### EXERCISE BRIEF
Copy the records below line for line, without any changes.

### GIVEN RECORDS
************
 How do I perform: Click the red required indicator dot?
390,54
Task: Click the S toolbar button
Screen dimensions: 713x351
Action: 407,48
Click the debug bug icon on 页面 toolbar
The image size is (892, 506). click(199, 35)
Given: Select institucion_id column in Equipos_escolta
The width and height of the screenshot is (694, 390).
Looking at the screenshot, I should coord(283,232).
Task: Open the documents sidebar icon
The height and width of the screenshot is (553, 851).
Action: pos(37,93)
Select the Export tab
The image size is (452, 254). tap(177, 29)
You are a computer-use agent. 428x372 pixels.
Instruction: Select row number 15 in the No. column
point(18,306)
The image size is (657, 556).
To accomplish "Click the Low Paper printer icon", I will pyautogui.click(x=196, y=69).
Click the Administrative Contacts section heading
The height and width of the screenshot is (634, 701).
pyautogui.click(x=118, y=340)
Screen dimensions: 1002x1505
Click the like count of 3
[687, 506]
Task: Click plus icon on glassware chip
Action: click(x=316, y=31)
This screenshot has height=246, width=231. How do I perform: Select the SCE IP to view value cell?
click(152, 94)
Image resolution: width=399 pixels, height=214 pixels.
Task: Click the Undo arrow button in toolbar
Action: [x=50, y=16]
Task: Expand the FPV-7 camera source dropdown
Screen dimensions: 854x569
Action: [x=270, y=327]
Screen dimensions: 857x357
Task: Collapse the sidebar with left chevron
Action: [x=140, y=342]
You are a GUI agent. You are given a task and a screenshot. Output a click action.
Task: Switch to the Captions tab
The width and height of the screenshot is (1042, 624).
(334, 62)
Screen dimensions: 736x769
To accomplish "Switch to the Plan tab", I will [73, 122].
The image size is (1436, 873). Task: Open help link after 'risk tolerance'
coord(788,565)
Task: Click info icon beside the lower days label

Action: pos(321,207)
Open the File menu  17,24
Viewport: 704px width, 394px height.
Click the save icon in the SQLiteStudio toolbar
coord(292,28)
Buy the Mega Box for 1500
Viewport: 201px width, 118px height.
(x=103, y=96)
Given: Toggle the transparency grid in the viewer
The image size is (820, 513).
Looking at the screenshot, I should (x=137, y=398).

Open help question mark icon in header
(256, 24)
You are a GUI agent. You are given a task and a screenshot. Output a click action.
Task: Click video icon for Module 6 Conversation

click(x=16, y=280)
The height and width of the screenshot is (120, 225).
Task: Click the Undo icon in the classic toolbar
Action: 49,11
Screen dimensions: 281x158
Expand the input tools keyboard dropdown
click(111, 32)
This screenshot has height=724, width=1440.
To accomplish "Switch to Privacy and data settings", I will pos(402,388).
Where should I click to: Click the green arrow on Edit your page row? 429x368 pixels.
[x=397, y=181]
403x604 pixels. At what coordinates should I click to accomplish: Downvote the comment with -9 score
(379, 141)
************
### REPLY TO THE TASK
 How do I perform: Click the red required indicator dot?
390,54
Task: Click the S toolbar button
Screen dimensions: 713x351
Action: 407,48
Click the debug bug icon on 页面 toolbar
The image size is (892, 506). click(199, 35)
Given: Select institucion_id column in Equipos_escolta
The width and height of the screenshot is (694, 390).
Looking at the screenshot, I should coord(283,232).
Task: Open the documents sidebar icon
The height and width of the screenshot is (553, 851).
Action: pos(37,93)
Select the Export tab
The image size is (452, 254). tap(177, 29)
You are a computer-use agent. 428x372 pixels.
Instruction: Select row number 15 in the No. column
point(18,306)
The image size is (657, 556).
To accomplish "Click the Low Paper printer icon", I will pyautogui.click(x=196, y=69).
Click the Administrative Contacts section heading
The height and width of the screenshot is (634, 701).
pyautogui.click(x=118, y=340)
Screen dimensions: 1002x1505
Click the like count of 3
[687, 506]
Task: Click plus icon on glassware chip
Action: click(x=316, y=31)
This screenshot has height=246, width=231. How do I perform: Select the SCE IP to view value cell?
click(152, 94)
Image resolution: width=399 pixels, height=214 pixels.
Task: Click the Undo arrow button in toolbar
Action: [x=50, y=16]
Task: Expand the FPV-7 camera source dropdown
Screen dimensions: 854x569
Action: [x=270, y=327]
Screen dimensions: 857x357
Task: Collapse the sidebar with left chevron
Action: [x=140, y=342]
You are a GUI agent. You are given a task and a screenshot. Output a click action.
Task: Switch to the Captions tab
The width and height of the screenshot is (1042, 624).
(334, 62)
Screen dimensions: 736x769
To accomplish "Switch to the Plan tab", I will [73, 122].
The image size is (1436, 873). Task: Open help link after 'risk tolerance'
coord(788,565)
Task: Click info icon beside the lower days label

Action: pos(321,207)
Open the File menu  17,24
Viewport: 704px width, 394px height.
Click the save icon in the SQLiteStudio toolbar
coord(292,28)
Buy the Mega Box for 1500
Viewport: 201px width, 118px height.
(x=103, y=96)
Given: Toggle the transparency grid in the viewer
The image size is (820, 513).
Looking at the screenshot, I should (x=137, y=398).

Open help question mark icon in header
(256, 24)
You are a GUI agent. You are given a task and a screenshot. Output a click action.
Task: Click video icon for Module 6 Conversation

click(x=16, y=280)
The height and width of the screenshot is (120, 225).
Task: Click the Undo icon in the classic toolbar
Action: 49,11
Screen dimensions: 281x158
Expand the input tools keyboard dropdown
click(111, 32)
This screenshot has height=724, width=1440.
To accomplish "Switch to Privacy and data settings", I will pos(402,388).
Where should I click to: Click the green arrow on Edit your page row? 429x368 pixels.
[x=397, y=181]
403x604 pixels. At what coordinates should I click to accomplish: Downvote the comment with -9 score
(379, 141)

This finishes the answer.